++++ GIVEN PASSAGE ++++

Don’t Toast Yourself

Miss Manners by by Judith Martin, Nicholas Ivor Martin and Jacobina Martin
by Judith Martin, Nicholas Ivor Martin and Jacobina Martin
Miss Manners | April 3rd, 2011

DEAR MISS MANNERS: During the toast at a birthday dinner for a dear friend, the birthday boy was hesitant to raise his glass, saying he'd heard that you're not supposed to toast yourself.

No one else at the table had heard of this rule, and while we all agreed that we didn't consider it bad form to raise your glass once someone else gives a toast in your honor, we're curious: Is it proper for the toast honoree to refrain from raising their own glass?

GENTLE READER: Absolutely. Miss Manners is reminded of the story that King George VI of England (most recently of "The King's Speech") was asked by his younger daughter whether, when his subjects sang "God Save the King," he should sing "God Save Me."

The answer is no, you do not tout or toast yourself. Please pass the word to your friends and to anyone you know who is getting married.

DEAR MISS MANNERS: Our aging but healthy father was recently brutally murdered in his home in another country. Dealing with his death, the facts of his murder, and the opaque bureaucracies of the other country has all been extremely painful, as you can imagine.

But others cannot. So some of them respond to hearing this news by launching into their own tales of woe.

To be sure, some of the tales are indeed woeful, but these people are not in the second week of this particular nightmare. It's almost as if, now that they've found someone who is suffering, they believe they're in good company, company that will happily listen attentively and be warm and soothing to them.

++++ DATA SEGMENT ++++

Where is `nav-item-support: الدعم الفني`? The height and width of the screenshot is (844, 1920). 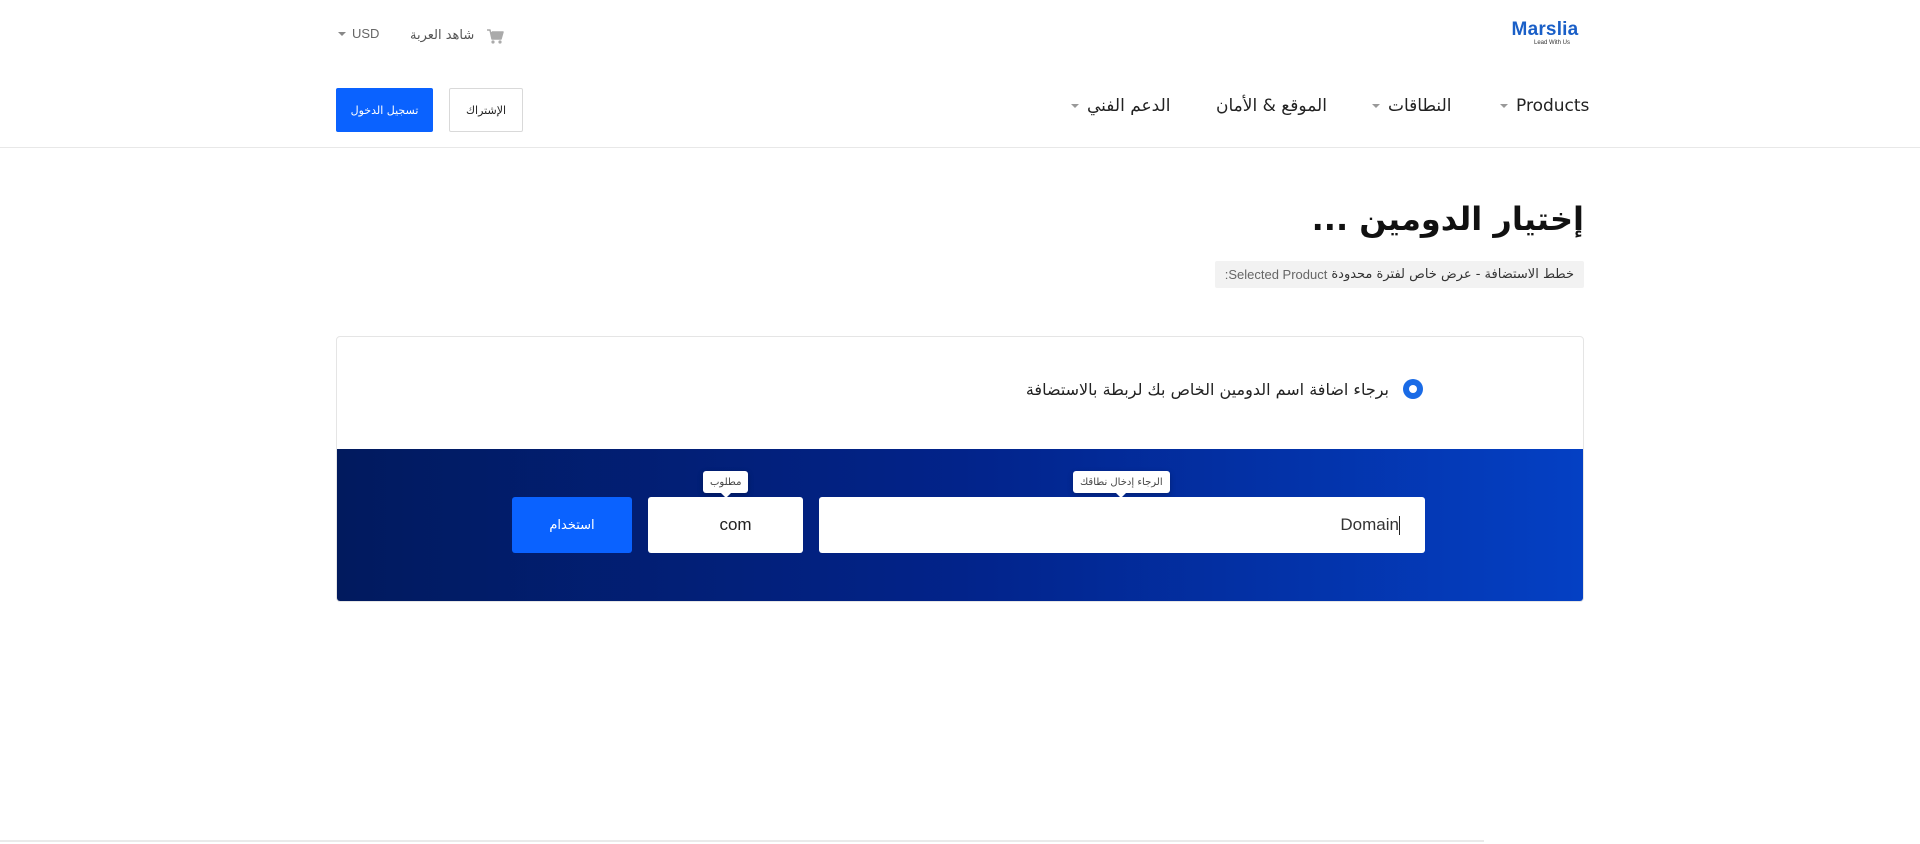 nav-item-support: الدعم الفني is located at coordinates (1121, 106).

++++

- APPLY WHAT YOU READ -
1. Summarize the Miss Manners column in two sentences.
2. Pick up the Miss Manners column after its final sentence and continue writing it.
The listing is not needed for what follows.

- ANSWER LIST -
1. A reader asks whether the honoree of a birthday toast should refrain from raising a glass, and Miss Manners confirms that one does not toast oneself, recalling the story of King George VI's younger daughter asking whether he should sing "God Save Me." A second reader, whose father was recently murdered in his home in another country, writes that some people respond to this news by launching into their own tales of woe.

2.
Nothing could be further from the truth. We want them to mumble condolences and then ask us what we need or just shut up. What do we say to people who do this?

GENTLE READER: You are kind to interpret this as the presumption of sympathetic understanding. Cynical old Miss Manners sees it as an attempt to trump your tragedy and focus attention back on themselves.

She suggests cutting this off with a gentle, "Forgive me, I do sympathize with you, but right now I'm dealing with all the tragedy I can bear."

DEAR MISS MANNERS: I really can't stand the sound of someone slurping their coffee, tea or soup. Is slurping rude and done by someone who has no manners or should I need to put up with it?

GENTLE READER: Yes on the first half of your question and probably yes on the second. Unless the slurper happens to be your own minor child, in which case you can say, "Stop -- you're driving me crazy" several thousand times. On behalf of all of us, Miss Manners wishes you good luck with that.